**Task description:**
Reproduce the data exactly as given, except for any images.

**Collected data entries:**
____

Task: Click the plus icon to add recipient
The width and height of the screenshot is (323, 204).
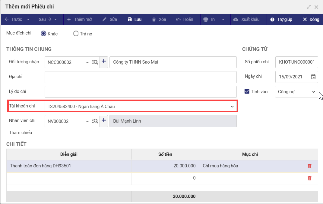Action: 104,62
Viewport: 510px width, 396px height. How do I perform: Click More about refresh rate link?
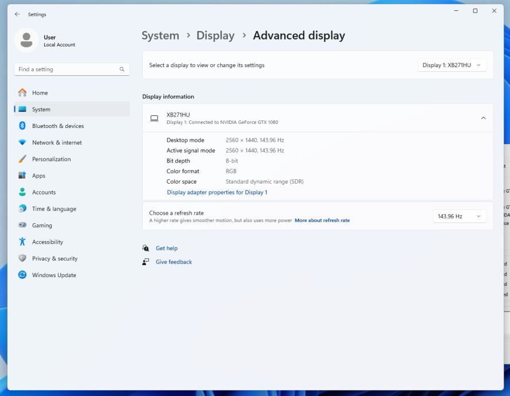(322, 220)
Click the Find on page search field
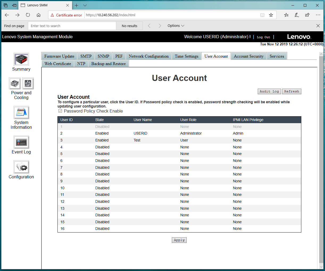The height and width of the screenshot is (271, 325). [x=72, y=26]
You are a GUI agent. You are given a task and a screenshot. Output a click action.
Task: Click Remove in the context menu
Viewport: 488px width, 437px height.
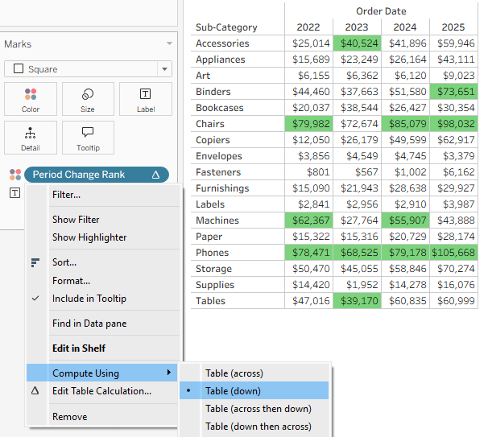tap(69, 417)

____

**Answer to the exercise:**
Task: Click the plus icon to add recipient
The width and height of the screenshot is (323, 204).
Action: 104,62
Viewport: 510px width, 396px height. How do I perform: Click More about refresh rate link?
(322, 220)
Click the Find on page search field
The height and width of the screenshot is (271, 325). [x=72, y=26]
You are a GUI agent. You are given a task and a screenshot. Output a click action.
Task: Click Remove in the context menu
Viewport: 488px width, 437px height.
tap(69, 417)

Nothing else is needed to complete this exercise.